Miró la tienda junto a Madre Tierra que estaba clausurada con tablas de madera. La mitad de un letrero roto con la palabra EMPORIO colgaba maltrecha sobre las ventanas cubiertas. Darkus se imaginó que la desgastada puerta gris entre los dos comercios sería igual que la puerta del tío Max, y conduciría arriba, hacia el departamento de aspecto decrépito. El tío Max le había advertido que se alejara de los hombres que vivían ahí. Los dos eran primos, dijo, y habían heredado el edificio, cada uno con el plan de abrir en la primera planta un tipo de comercio diferente, pero como ninguno quiso ceder a los gustos del otro, el Emporio llevaba ya cinco años cerrado.

Darkus decidió que iría a sentarse en la lavandería al otro lado de Madre Tierra para leer su cómic de Spider-Man hasta que el tío Max volviera a casa. Le gustaba la lavandería. Siempre entraba y salía gente de ahí, y la continua labor de las máquinas hacía de él un lugar cálido.

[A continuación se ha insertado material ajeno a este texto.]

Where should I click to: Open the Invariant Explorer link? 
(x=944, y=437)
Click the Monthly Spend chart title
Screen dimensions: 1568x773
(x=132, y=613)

Cuando se levantó, un hombre flaco con ropa que no le quedaba bien salió a toda velocidad por la puerta gris; los ojos le saltaban de las cuencas hundidas. Tenía la boca muy estirada, de donde emitía un chillido fuerte y mostraba una desordenada colección de dientes amarillos.

Darkus escuchó una serie de estruendos que salían desde dentro del Emporio, y un hombre del tamaño de un ogro salió bramando de la misma puerta, sudando y rugiendo. Darkus arrastró los pies hacia atrás mientras los dos hombres se enfrentaban y comenzaban a forcejear el uno con el otro.

—¡Tú eres el peligro para la salud! —gritó el hombre delgado.

—¡Tonterías! Es tu basura en el jardín trasero lo que es un peligro para la salud.

—Ésas son provisiones para mi comercio.

—Ésa es basura que se está pudriendo, Pickering.